明るく笑う釈放者たちを見て、北朝鮮に閉じ込められているキリスト教宣教師のキム・ジョンウク氏のことが思い浮かんだ。2013年に平壌(ピョンヤン)で逮捕されてから、すでに4000日が過ぎた。無期労働教化刑を言い渡された後、生死さえも確認できていない。北朝鮮が韓国人を乱暴に扱うことはできないだろうと、楽観的に考えるしかない。キム氏を含めて北朝鮮に抑留されている韓国人は6人だ。

北朝鮮人権問題は、政治犯収容所に連れていかれて拷問を受けたり処刑されたり、飢えている北朝鮮住民だけではない。北朝鮮人権情報センター(NKDB)などでは「北朝鮮人権」を北朝鮮が加害者であるか、北朝鮮に関与した人権関連事件のすべてを含む広い概念と定義している。抑留者や拉致被害者、国軍捕虜を含む大韓民国の国民も絡み合っている問題だということだ。しかし、北朝鮮の人権を重視するという尹錫悦(ユン・ソクヨル)政府下でも、実質的な改善は実現できずにいるのが現実だ。

大統領室が最近、北朝鮮人権財団理事の推薦を特別監察官候補の推薦と結びつけたことも、さほど真剣に受け止めた措置とは思えない。相関関係のない二つの事案は、与野党が政治的に結びつけたことで、すでに8年間空転している状況だ。そのうえ、野党でもない与党代表が連携を解除しようと動き出した。

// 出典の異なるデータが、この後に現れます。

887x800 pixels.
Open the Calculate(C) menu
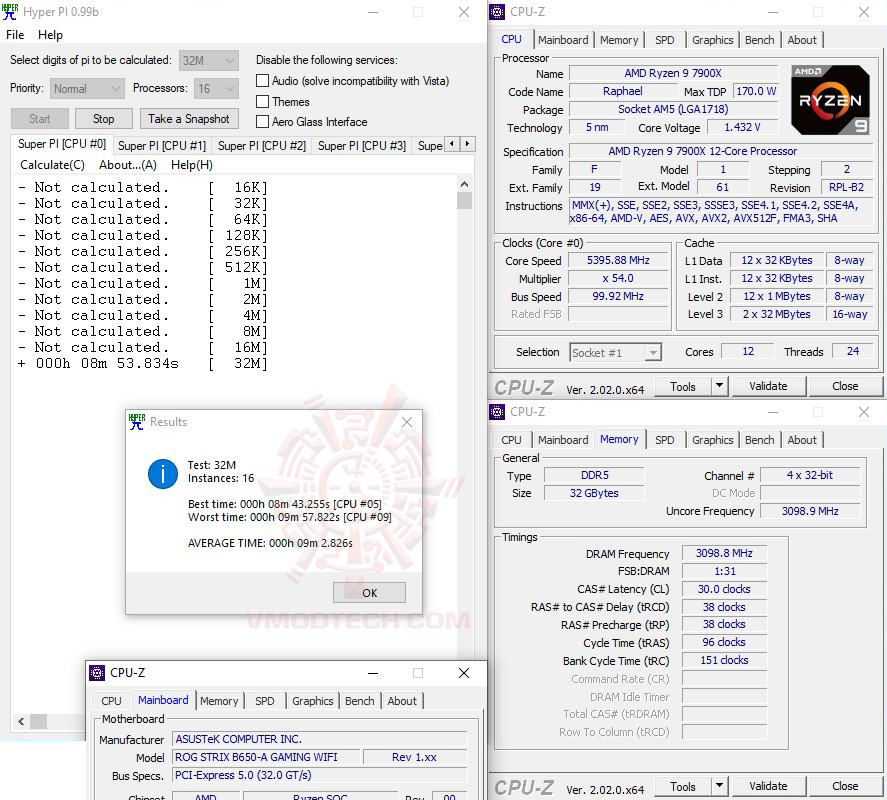[51, 164]
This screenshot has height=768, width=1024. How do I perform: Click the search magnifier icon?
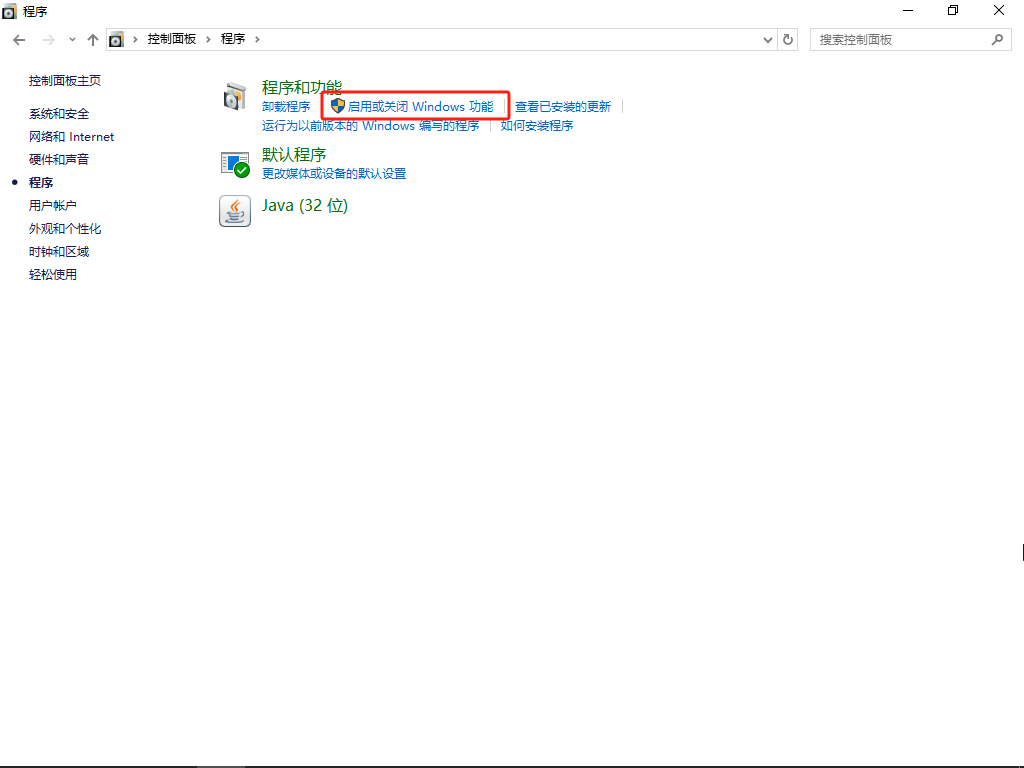point(997,39)
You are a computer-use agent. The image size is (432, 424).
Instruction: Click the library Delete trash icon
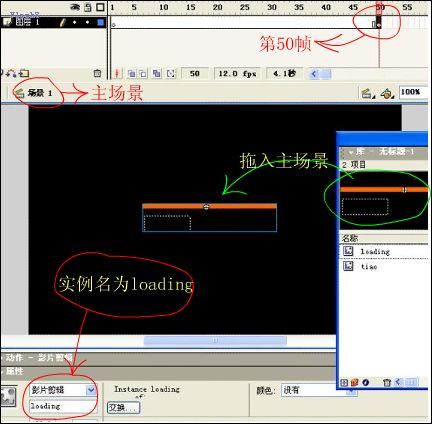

龍山(ヨンサン)がこれを北朝鮮人権財団理事問題として受け入れたのは、こうしてでも財団を運営するという切迫感というよりは、金建希(キム・ゴンヒ)夫人関連疑惑を扱う特別監察官の選任を難しくしようとする思惑が先行したためではないか。

外交部傘下の北朝鮮人権国際協力大使の選任過程でも混乱があった。「金正恩(キム・ジョンウン)の金庫番」と呼ばれる北朝鮮労働党39号室の高官だったイ・ジョンホ氏の娘のイ・ソヒョン氏が推薦されたという報道を受けて、脱北者団体が反発している。北朝鮮政権で既得権益を享受して韓国に亡命したが、その後米国に亡命を申請して去った人の子どもが北朝鮮人権大使を務めるのは容認できないということだ。イ・ソヒョン氏が金建希氏の訪米中にスケジュール進行を手づだったことも議論を拡大させている雰囲気だ。数十年間活動してきた北朝鮮人権専門家たちを排除し、30代初めの脱北者が有力候補として検討されるというから、「金女史ライン」が背景になったのではないかという疑惑が提起されてもおかしくない。

このような議論は、結果的に北朝鮮人権問題を政争の泥沼に引きずり込むだけだ。このようなやり方では解決どころか、国内の葛藤を煽り、これまでの努力も後戻りさせることになるだろう。その間、北朝鮮では10代の生徒たちが韓国ドラマを視聴したとして公開処罰されたという証言が出て、北朝鮮側の空に浮かべる対北朝鮮ビラが多くなるだけに、これに接する住民たちが統制、迫害を受ける情況も続いている。ただでさえ、複雑な政治問題と結びつけて時間を無駄にしている時ではない。